# RDD Lab

In this lab, we will be working with data from [Libraries.io](http://Libraries.io), a package manager aggregator. Our data consist of two files, one detailing packages and package managers, the other detailing the code repositories the packages are developed in. 

The data is stored as csv files, so to get started import the needed Python packages and read in the data

In [None]:
import csv
from io import StringIO

In [None]:
text = spark.sparkContext.textFile("hdfs:///data/projects-1.0.0-2017-06-15.csv")

Verify the data was read in correctly using take.

You may have noticed that what we read in is a list of strings. Further more, the first string appears to a column headers. 

In the next cell we are going to split each string into a tuple.
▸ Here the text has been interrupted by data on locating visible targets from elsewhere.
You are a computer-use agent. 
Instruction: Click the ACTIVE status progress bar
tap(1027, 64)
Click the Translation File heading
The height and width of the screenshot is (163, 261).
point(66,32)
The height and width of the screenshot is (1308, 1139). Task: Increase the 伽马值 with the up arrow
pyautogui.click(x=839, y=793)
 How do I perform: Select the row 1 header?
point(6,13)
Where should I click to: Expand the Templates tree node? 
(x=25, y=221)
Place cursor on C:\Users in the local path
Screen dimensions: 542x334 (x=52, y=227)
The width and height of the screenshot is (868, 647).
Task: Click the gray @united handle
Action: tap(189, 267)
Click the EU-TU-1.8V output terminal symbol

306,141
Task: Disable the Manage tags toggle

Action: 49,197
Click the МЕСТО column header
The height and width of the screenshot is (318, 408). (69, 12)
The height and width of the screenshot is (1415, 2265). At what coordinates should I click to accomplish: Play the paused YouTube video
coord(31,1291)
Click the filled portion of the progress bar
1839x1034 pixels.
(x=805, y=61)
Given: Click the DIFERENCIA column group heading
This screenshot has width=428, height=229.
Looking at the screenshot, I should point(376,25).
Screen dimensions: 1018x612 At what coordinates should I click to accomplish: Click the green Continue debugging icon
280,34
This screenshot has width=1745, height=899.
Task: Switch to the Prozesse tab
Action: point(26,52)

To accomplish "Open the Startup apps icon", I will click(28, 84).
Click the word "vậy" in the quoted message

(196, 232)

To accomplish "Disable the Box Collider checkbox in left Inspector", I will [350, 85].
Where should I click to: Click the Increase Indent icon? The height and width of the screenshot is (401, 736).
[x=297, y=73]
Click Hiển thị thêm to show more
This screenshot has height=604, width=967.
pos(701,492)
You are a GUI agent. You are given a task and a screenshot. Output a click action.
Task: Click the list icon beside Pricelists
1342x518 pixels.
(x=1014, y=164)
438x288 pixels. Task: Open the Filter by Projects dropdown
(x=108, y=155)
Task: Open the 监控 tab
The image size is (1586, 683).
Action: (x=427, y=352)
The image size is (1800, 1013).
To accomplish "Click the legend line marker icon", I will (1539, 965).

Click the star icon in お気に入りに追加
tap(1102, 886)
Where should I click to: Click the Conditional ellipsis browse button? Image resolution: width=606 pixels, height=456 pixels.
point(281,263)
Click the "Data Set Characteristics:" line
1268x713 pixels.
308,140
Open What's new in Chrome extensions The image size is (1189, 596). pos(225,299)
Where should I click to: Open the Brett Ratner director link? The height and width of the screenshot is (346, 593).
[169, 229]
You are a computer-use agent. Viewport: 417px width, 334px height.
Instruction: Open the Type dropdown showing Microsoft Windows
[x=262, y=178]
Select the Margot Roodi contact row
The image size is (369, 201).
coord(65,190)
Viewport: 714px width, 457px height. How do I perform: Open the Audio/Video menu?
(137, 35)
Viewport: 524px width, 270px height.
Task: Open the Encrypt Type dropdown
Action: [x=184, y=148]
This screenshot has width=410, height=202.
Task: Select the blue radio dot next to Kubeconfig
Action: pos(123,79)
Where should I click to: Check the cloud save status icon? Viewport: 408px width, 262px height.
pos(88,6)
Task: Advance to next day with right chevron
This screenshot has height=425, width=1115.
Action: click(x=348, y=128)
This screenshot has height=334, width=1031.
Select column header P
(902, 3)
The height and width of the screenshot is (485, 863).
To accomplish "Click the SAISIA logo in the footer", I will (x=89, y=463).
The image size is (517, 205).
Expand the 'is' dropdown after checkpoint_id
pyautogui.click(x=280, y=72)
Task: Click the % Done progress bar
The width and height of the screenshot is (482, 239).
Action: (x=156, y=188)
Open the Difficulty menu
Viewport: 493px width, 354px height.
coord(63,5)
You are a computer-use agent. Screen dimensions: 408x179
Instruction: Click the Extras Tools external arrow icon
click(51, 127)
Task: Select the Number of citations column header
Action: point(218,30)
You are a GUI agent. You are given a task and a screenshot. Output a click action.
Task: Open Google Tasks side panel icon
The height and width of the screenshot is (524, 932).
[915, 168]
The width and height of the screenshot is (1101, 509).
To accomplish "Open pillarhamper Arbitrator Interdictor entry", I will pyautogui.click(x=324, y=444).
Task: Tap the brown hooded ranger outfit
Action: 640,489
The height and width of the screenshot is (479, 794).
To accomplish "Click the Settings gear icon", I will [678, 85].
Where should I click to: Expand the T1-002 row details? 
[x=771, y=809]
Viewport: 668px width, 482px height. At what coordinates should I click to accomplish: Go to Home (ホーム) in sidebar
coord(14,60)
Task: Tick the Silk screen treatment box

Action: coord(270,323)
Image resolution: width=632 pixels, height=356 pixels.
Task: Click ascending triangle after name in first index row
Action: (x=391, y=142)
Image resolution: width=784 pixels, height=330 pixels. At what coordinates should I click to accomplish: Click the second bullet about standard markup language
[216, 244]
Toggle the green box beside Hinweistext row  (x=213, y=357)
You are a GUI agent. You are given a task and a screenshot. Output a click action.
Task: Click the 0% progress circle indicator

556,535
We have done this step for you, but make sure you can understand what the code below is doing.

In [None]:
data = text.map(lambda x: tuple(next(csv.reader(StringIO(x)))))

Now that we have split each line into tuples, we need to remove the first row, which isn't actually part of the data. 

To do this, use the `filter` function and write a lambda that checks if the first element of the tuple is **not** "ID"

In [None]:
data =

Once again, use take to look at the format the data is now in

The rest of the lab consists of answering questions about the data. 

### How many packages are accounted for in this dataset?

Hint: Use `count`

### What package managers are included in the data?

The package manager is the second element in each tuple in the RDD, and can be accseed using `tuple[1]`

Hint: Extract the package manager names using `map` and then use `distinct`

In [None]:
managers = 

View the results using `collect`

### What package has the higest SourceRank?

SourceRank is Libraries.io measure that combines popularity as well as how well maintained the packages is, along with a few other factors

We've done this one for you to show you a unique way to use Python's built in `max` function.

By supplying a key to the `max` function we can compare two tuples using a sepcific element in that tuple. In this case we are comparing source rank, which we can access at the 11th position.

In [None]:
data.reduce(lambda x,y: max(x,y,key=lambda tup: int(tup[11])))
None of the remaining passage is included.